In terms of each conference looking out for itself, a 3-3-2-2-1 format is a deal the Big 12 and ACC perhaps would be wise to embrace. With the Big Ten and SEC expanding after acquiring multiple recent national title contenders, those leagues could produce at least twice as many top-14 teams as anyone else.
Using future conference membership, the SEC had seven teams in the final College Football Playoff top 14 in 2023, while the Big Ten had five. The ACC had one (Florida State Seminoles) and the future Big 12 had one (Arizona Wildcats).
If future conference membership had been in play with a 3-3-2-2-1 formula in ’23, the CFP bids in a 14-team field would have gone as follows: automatics to the Michigan Wolverines, Washington Huskies and Ohio State Buckeyes from the Big Ten; Texas Longhorns, Alabama Crimson Tide and Georgia Bulldogs from the SEC; Florida State and No. 15 Louisville Cardinals from the ACC; Arizona and No. 20 Oklahoma State Cowboys from the Big 12; and No. 23 Liberty Flames from the Group of 5. The three at-large bids would have gone to No. 8 Oregon Ducks (Big Ten), No. 9 Missouri Tigers (SEC) and No. 10 Penn State Nittany Lions (Big Ten).
Without the protected second spot, both the Big 12 and ACC would have had just one team in that theoretical field while the SEC had six and the Big Ten had five, with Conference USA collecting the last auto bid.

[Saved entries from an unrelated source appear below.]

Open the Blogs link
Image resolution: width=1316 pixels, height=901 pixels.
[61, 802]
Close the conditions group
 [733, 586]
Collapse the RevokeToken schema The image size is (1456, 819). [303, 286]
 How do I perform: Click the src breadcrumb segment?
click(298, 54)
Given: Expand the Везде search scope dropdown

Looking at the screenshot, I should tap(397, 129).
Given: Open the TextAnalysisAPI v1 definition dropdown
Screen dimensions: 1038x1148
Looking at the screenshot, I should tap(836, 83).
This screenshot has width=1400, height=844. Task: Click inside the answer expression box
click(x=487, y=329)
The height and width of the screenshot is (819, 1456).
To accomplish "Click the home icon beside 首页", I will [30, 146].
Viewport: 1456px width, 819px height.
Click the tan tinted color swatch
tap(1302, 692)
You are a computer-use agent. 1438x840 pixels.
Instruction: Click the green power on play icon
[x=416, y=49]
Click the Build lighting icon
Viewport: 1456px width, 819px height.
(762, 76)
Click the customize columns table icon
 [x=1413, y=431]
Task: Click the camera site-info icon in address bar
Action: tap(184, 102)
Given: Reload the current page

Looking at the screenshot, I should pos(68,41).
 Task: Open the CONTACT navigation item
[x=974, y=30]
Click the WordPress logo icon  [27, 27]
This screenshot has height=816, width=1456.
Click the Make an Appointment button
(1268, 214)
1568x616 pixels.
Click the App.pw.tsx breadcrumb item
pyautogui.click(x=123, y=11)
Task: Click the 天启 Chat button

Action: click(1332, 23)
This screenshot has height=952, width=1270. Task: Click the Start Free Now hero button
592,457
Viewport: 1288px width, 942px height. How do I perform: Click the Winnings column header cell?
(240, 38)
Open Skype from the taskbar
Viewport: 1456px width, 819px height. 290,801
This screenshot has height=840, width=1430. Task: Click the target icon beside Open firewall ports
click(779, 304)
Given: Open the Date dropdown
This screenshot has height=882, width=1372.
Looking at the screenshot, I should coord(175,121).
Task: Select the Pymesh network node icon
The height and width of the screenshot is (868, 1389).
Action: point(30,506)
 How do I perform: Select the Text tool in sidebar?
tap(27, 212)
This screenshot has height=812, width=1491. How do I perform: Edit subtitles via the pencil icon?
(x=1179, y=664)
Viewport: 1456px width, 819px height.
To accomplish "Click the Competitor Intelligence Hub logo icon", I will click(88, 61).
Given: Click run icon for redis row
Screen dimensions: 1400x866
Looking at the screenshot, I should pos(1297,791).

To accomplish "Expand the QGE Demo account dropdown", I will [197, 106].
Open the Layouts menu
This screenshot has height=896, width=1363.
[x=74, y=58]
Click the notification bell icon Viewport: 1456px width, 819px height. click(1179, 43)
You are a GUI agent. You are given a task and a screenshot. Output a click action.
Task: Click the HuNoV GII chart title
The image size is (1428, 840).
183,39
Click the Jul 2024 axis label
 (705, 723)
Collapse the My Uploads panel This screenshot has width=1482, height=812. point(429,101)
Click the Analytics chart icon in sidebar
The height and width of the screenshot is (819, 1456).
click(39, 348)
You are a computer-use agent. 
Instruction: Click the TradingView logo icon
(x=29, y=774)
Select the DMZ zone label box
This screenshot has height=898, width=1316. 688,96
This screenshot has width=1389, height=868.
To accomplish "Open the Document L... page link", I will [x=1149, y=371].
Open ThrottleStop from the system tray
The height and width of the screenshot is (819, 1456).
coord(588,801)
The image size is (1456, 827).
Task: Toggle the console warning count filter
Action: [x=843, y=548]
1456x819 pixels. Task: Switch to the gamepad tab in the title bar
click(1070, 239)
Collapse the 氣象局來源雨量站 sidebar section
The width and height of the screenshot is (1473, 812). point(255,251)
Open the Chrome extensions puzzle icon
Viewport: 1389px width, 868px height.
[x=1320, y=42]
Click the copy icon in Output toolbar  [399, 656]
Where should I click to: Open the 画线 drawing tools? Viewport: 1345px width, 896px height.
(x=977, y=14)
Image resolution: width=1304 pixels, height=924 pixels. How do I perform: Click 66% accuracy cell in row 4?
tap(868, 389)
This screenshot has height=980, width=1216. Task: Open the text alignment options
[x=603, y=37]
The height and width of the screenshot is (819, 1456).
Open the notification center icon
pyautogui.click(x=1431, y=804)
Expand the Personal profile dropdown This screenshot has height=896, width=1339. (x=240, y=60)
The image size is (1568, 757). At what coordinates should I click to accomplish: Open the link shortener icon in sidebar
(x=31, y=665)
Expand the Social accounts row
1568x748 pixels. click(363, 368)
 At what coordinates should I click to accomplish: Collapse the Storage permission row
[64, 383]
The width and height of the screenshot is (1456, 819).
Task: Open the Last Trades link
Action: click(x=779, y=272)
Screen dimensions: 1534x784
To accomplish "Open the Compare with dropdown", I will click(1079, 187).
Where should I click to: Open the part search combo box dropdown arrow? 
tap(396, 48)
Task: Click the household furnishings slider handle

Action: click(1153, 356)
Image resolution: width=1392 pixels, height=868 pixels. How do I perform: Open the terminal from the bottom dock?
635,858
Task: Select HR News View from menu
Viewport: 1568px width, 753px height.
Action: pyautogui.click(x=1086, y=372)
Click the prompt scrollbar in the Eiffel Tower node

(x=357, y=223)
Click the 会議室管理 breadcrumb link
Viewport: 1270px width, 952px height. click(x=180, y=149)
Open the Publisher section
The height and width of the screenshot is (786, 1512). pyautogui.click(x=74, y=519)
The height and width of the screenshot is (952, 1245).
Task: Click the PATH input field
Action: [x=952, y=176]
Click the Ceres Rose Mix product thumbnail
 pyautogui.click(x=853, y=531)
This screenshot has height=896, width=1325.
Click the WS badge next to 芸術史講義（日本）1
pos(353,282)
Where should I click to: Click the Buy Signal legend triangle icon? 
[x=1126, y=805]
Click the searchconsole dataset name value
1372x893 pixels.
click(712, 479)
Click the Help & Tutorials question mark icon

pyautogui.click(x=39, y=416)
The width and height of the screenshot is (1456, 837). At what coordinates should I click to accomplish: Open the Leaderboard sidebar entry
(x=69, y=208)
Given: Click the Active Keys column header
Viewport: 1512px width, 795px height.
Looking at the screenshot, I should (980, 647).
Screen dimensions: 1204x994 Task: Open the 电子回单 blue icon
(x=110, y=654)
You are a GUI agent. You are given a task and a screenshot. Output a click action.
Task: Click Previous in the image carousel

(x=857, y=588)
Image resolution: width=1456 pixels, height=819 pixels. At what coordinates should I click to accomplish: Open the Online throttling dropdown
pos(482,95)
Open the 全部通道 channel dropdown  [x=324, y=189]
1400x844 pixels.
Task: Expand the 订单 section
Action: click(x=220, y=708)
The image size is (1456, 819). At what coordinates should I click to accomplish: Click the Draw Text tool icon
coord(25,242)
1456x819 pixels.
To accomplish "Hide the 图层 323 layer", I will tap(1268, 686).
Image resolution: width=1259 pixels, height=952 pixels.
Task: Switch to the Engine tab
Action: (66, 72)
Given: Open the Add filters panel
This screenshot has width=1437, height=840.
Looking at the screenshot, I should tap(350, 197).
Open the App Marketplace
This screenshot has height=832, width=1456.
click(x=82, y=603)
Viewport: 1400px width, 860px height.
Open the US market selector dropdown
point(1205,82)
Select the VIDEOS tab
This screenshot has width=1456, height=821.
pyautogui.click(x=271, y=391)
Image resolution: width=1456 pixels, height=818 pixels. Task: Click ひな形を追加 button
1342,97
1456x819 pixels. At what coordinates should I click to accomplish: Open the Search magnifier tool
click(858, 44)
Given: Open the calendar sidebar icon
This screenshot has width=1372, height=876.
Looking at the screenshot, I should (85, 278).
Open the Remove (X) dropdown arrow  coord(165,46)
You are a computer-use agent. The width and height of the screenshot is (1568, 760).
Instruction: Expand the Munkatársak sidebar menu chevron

But don’t look at this as the Big Ten and SEC doing the Big 12 and ACC a favor. They’re trying to push for as much as they can get, trying to operate a system that declares their leagues will always be the best and trying to pull everyone along under that working assumption.
“I still believe in the concept of the greater good, the health of the entire enterprise,” says another college administrator. “That’s not where we are going at the moment and perhaps has not been for a while. And while I believe that concept is the right way to operate, that approach in the long run is good even for the top dogs. A Darwinian approach is not going to enhance the enterprise.”
If anything, the top dogs seem scared to compete for at-large bids in a system where everyone starts out with the same number of guaranteed automatic bids. It’s just the latest morbid symptom to present itself as one form of college sports dies and the next one has not yet been breathed into existence.